Design Pattern articles in this series are listed below:
Design Patterns - An Overview
Design Patterns – Using the Strategy Pattern in C#
Design Patterns – Using the Singleton Pattern in C#
Design Patterns – Using the Adapter Pattern in C#
Design Patterns - Using the Facade Pattern in C#
Design Patterns - Using the Composite Pattern in C#
Design Patterns - Using the Decorator Pattern in C#
Design Patterns - Using the Abstract Factory Pattern in C#
Design Patterns – Using the Builder Pattern in C#
Design Patterns - Using the Observer Pattern in C# (Events and Delegates)
Design Patterns – Using the Chain of Responsibility Pattern in C#
Design Patterns – Using the State Pattern in C#
Design Patterns – Which to use When? Take the Quiz!

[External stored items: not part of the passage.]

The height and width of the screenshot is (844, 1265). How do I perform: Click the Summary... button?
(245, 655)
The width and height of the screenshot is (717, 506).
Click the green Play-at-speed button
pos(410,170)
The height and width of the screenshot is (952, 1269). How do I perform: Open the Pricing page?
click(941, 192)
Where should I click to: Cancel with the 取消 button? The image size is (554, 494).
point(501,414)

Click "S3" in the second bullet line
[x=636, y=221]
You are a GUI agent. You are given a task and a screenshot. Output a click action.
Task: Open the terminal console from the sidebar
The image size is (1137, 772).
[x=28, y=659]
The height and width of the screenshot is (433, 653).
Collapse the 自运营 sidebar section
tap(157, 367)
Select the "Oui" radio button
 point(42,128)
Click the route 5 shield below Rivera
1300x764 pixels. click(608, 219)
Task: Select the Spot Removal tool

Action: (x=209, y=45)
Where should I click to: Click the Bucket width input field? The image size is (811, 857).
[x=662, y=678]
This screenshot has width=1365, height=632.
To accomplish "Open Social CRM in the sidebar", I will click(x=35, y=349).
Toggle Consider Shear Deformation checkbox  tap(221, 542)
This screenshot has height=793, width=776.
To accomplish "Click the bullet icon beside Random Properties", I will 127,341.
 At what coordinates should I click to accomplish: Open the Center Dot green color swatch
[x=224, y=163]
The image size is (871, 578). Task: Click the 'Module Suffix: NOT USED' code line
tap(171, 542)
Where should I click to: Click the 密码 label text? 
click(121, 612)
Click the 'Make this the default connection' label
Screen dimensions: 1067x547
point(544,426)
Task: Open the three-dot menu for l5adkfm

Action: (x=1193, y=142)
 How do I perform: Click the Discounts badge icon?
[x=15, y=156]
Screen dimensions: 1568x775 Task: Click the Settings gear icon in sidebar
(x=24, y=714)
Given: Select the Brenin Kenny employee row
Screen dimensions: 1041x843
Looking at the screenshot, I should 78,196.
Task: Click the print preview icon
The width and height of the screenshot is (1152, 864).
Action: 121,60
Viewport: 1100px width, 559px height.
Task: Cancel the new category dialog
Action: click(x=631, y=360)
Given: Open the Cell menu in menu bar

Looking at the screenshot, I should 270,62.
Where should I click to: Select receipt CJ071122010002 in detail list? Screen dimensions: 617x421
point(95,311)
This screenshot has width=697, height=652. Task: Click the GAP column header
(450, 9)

What is an Abstract Factory Pattern?
The Abstract Factory Pattern provides an interface for creating families of related objects without specifying their concrete classes. The Abstract Pattern makes sure that the client does not know anything about the objects being created. The pattern hides the implementation of the product definitions and their class names and the only way the client can create a product is through the factory.
Why can’t we just use the new operator for creating objects?
In C#, an object can be created using the new operator.
Television television = new Television();
So, why do we need a design pattern to create objects? Why can’t we just use the new operator?The new operator is considered harmful because it tightly couples the object creation. For building solutions that are scalable, easier to maintain and flexible, it is necessary to abstract the creation process and give the client an ability to only "request" for an object to be created and not the ability to “create" an object.
How is the Abstract Factory Pattern implemented?
Though the implementation is relatively simpler, there are a large number of players in this design pattern. Generally, there are 2 class hierarchies. One for the Factory and the other for the Product.
The following components make up the Abstract Factory Pattern
1. Abstract Factory - An abstract class that has abstract "Create" methods for Products
2. Concrete Factory 1..n - Concrete class implementations of the Abstract Factory.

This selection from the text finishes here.